BMCR 2013.03.45

Caesar in the USA

, Caesar in the USA. Berkeley; Los Angeles; London: University of California Press, 2012. xii, 306. ISBN 9780520273917. $39.95.

Preview

Maria Wyke has written an important book that joins a growing number of studies that analyze the reception and role of the classics in the United States. The author chose to write a “tunnel history”: Caesar in the United States focuses not on a particular historical moment—the book covers the long twentieth century—but rather chooses a trope, namely Julius Caesar, which she uses in order to “demonstrate the importance, and some of the diversity and the workings” of the great Roman in modern America (7). Wyke is the author of a previous book that traces Caesar throughout Western culture, which positions her well for the current task (although one would like to hear more about the distinctiveness, if such exists, of the American Caesar). Indeed, she capably demonstrates the various ways through which Julius Caesar provided—and still provides—a rich vocabulary with which to articulate major themes in America’s history.
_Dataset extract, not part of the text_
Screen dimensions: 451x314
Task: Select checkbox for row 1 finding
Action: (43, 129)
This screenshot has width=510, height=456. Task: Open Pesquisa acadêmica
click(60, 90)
The book thus successfully deepens our understanding of the nation’s political culture (broadly understood) and its perceived role in the world through the image of Julius Caesar.
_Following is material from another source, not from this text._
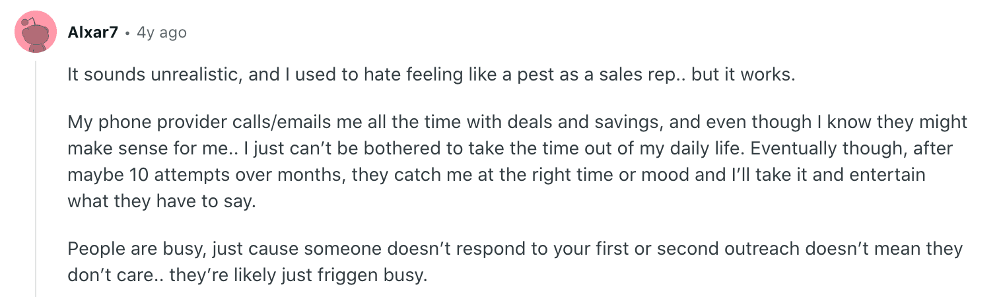
Task: Click Alxar7's Snoo avatar icon
Action: pyautogui.click(x=34, y=32)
Wyke explores Caesar’s American life in well-conceived chapters. The first three revolve around Caesar’s prominence in American classrooms in the first half of the century, demonstrating how young Americans, mostly boys, routinely studied Caesar’s military exploits and his approachable Latin, and how the devastation of Europe in the Great War eroded the former command of the man and his De Bello Gallico. The final chapters discuss Caesar’s role during the latter half of the century, and his cultural working vis-à-vis the rise of the fascist (and self-proclaimed “Roman”) regimes in Europe, the Cold War and the rise of the recent American “empire.” Here Caesar’s image emerges out of the confines of the classroom and the theatrical stage and casts its shade on the age of the silver screen and new journalism; the centuries-old fears of the decline of the republic and its replacement with a tyrannical empire converge with the potent image of the military chieftain, the Caesarian president.
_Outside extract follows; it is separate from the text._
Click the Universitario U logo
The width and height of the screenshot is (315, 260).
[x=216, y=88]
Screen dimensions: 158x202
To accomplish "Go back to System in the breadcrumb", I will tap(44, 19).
The author casts a wide net in her search for America’s Caesar and her findings are interesting and impressive, at times striking. The main problem with this otherwise well-written book is that the author, while acknowledging the central role that Caesar played in the American political imagination for more than a century before the starting point of her book, goes little further than this acknowledgement (indeed, the choice of title for the book is indicative, implying that it covers the whole gamut of the nation’s history, whereas in fact it neglects more than a century of American Caesarism). Since the early days of the Revolution and throughout the nineteenth century Caesar has dominated many politicians’ and commentators’ minds in their attempts to make sense of the new American republican world. Partisans would repeatedly see those they deemed to pose a threat to America as Caesars, potential destroyers of the republic. Leaders as diverse as George III, Alexander Hamilton, Andrew Jackson and Abraham Lincoln, as well as countless other national and provincial politicians, would thus be labeled “Caesars,” commonly referring not to the imperial title but specifically to the energetic Roman who lent his name to that title. Wyke of course knows this but many of her examples, and consequently the book’s overall analysis, would have profited from a deeper appreciation and more rigorous analysis of her material in light of this long American tradition. One evident example is the discussion of the Americanization of Shakespeare’s Julius Caesar in chapter 2, which would have benefited from many interesting parallels with the late eighteenth-century Americanization of another English play in which Caesar is a major protagonist, namely Joseph Addison’s Cato.

Nonetheless, the book significantly enriches our growing understanding of the important role of the classical world, and particularly of Rome, in shaping the culture of the United States.